Copy out all lines in the data below containing the string "Choose".

━━━━━━━━━━

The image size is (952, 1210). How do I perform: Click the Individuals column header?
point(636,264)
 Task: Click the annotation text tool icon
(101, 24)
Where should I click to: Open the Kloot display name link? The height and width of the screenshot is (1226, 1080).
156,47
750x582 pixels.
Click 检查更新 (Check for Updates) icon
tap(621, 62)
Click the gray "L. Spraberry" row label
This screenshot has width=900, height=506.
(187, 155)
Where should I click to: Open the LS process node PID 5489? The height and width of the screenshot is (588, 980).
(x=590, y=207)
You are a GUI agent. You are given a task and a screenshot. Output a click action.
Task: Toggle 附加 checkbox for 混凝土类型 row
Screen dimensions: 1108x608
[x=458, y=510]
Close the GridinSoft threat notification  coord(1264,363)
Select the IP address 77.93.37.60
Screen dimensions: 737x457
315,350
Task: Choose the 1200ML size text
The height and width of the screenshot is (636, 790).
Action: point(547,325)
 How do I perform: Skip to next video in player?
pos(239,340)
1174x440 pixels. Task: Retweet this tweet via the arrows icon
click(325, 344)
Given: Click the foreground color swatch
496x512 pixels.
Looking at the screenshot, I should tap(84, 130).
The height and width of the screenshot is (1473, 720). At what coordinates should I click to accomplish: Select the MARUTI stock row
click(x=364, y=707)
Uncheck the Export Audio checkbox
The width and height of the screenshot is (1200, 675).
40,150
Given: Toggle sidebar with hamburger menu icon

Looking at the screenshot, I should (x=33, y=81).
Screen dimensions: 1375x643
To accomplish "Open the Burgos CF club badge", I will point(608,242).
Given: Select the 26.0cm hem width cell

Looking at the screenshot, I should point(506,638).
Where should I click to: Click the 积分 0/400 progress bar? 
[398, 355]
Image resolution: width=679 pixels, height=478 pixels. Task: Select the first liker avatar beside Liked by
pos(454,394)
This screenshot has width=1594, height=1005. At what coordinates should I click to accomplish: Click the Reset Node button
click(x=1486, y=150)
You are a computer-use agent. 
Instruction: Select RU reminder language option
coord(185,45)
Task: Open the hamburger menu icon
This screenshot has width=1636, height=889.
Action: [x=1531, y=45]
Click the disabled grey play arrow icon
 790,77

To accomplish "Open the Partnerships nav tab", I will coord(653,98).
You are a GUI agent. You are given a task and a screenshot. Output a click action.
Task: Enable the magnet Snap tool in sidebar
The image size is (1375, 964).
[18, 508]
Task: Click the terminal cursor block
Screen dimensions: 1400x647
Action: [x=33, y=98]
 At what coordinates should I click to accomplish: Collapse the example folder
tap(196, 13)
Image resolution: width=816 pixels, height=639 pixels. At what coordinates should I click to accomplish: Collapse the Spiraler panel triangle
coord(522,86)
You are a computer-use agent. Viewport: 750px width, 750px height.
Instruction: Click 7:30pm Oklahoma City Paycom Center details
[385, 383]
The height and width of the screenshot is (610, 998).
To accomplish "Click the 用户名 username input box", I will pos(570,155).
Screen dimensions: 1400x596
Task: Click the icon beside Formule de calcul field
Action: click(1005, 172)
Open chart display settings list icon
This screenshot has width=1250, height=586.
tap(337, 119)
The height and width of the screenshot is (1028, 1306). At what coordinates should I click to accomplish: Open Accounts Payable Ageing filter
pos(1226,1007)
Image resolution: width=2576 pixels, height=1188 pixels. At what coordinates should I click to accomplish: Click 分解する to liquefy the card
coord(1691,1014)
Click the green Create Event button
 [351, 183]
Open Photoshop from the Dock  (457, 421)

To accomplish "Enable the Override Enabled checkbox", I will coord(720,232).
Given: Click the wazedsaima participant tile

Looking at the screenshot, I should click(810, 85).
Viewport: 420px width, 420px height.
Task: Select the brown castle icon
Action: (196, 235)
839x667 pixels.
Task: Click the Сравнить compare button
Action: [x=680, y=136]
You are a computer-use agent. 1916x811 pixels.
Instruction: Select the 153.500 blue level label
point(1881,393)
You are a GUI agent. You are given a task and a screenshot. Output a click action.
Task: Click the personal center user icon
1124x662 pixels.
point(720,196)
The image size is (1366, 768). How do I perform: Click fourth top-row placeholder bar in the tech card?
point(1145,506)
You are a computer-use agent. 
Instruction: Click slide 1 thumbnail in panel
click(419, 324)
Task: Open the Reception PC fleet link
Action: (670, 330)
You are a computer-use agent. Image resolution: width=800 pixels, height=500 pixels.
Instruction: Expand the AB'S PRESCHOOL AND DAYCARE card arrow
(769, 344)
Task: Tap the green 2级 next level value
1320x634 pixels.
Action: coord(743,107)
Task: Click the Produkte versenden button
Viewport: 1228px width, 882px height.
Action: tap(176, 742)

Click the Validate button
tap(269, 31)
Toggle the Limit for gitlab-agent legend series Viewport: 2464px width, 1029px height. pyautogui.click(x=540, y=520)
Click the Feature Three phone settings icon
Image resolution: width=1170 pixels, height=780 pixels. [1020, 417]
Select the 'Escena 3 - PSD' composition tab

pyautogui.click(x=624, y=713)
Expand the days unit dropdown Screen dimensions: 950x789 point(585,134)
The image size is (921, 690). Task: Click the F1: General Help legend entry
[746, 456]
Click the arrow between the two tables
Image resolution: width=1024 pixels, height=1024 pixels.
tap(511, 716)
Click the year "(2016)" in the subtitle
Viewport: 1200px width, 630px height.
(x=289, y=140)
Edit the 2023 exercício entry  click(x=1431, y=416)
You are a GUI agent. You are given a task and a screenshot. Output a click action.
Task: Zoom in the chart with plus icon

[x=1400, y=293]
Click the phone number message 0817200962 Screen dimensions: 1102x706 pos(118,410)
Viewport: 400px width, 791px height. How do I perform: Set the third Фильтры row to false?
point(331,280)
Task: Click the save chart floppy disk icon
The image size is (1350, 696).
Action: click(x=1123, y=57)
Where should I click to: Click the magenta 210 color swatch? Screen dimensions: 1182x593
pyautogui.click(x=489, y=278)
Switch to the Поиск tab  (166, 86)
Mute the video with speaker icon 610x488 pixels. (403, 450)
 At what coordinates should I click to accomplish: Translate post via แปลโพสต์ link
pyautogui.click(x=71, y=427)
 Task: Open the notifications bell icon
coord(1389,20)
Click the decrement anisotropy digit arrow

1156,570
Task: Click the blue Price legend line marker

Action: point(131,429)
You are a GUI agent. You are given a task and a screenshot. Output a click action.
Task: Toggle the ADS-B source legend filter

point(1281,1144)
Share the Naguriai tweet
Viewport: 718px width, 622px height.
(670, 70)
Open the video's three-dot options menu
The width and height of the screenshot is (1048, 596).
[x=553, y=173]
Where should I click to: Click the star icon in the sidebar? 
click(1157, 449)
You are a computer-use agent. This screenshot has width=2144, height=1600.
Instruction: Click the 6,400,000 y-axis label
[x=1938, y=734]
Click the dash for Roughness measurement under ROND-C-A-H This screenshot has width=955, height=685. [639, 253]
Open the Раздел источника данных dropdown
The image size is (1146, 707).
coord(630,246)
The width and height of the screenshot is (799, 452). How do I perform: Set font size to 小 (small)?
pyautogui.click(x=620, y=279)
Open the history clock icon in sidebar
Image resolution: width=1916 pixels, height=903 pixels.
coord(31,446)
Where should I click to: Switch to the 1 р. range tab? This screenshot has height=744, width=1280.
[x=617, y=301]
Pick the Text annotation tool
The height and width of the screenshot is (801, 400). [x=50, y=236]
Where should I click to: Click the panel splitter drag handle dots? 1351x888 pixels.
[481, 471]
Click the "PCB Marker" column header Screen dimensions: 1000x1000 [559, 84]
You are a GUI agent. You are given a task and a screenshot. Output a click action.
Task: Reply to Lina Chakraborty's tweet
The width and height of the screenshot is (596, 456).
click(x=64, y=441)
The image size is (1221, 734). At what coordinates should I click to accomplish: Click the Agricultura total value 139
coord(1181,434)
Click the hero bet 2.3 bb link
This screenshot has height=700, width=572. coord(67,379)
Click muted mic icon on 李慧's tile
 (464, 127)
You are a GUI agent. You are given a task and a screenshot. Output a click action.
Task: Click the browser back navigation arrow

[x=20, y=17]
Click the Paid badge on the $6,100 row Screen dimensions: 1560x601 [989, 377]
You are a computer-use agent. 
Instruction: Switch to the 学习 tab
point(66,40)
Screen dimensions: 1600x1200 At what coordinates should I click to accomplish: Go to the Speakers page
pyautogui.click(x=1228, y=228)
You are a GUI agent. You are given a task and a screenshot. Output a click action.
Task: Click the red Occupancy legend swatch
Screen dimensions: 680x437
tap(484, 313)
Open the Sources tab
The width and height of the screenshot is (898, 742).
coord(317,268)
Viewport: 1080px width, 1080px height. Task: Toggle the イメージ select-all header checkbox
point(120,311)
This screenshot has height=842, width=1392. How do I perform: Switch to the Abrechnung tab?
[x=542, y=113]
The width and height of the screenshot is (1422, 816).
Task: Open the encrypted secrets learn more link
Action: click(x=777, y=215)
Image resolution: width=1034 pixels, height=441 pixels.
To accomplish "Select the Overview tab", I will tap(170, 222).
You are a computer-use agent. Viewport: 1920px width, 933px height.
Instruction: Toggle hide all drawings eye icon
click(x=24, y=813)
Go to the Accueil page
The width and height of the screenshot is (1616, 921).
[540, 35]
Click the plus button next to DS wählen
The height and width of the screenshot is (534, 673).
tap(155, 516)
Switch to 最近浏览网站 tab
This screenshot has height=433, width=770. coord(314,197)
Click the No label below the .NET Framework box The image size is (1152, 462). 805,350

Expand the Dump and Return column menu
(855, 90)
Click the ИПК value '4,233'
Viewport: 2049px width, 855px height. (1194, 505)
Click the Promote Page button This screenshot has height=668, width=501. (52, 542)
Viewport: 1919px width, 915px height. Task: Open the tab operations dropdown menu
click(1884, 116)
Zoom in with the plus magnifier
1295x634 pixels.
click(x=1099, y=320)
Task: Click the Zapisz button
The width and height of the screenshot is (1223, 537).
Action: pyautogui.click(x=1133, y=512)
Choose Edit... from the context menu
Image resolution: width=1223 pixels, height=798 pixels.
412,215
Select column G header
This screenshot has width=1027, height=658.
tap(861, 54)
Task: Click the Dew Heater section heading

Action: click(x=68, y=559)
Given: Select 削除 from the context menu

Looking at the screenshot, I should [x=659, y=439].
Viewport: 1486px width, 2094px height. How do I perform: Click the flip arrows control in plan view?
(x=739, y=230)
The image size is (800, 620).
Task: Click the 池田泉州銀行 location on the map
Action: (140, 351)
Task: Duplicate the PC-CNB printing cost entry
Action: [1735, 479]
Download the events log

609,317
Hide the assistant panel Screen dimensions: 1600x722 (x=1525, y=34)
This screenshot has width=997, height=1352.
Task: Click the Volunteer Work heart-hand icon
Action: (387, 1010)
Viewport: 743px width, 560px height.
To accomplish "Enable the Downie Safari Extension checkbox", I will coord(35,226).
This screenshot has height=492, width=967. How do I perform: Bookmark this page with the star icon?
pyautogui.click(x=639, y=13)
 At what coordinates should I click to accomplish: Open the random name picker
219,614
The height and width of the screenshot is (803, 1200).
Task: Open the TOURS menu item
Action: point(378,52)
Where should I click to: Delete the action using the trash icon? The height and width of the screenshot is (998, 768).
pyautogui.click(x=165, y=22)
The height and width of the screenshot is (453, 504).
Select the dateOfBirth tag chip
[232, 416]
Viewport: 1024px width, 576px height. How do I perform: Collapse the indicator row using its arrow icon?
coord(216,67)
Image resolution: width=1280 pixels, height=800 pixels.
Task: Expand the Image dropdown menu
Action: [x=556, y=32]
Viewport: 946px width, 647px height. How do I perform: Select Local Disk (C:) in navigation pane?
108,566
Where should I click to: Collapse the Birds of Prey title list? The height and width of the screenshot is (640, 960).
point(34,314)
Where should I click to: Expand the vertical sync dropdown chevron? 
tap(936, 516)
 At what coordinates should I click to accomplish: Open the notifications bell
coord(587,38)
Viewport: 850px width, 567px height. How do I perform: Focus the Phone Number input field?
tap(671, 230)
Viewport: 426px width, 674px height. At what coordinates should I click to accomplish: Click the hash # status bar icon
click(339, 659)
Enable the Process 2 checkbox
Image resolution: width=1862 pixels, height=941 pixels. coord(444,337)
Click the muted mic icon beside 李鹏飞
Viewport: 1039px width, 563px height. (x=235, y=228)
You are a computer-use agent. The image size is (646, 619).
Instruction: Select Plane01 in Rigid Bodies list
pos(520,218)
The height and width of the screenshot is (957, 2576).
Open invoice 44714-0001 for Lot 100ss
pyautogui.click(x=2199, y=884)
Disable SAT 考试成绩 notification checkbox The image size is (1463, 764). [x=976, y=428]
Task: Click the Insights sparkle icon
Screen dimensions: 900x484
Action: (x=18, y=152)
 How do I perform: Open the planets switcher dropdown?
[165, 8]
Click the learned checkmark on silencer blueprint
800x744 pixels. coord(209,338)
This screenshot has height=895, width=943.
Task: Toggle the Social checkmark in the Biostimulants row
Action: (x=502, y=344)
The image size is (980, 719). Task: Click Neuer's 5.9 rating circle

━━━━━━━━━━

» SOLUTION BELOW
Task: Choose the 1200ML size text
Choose Edit... from the context menu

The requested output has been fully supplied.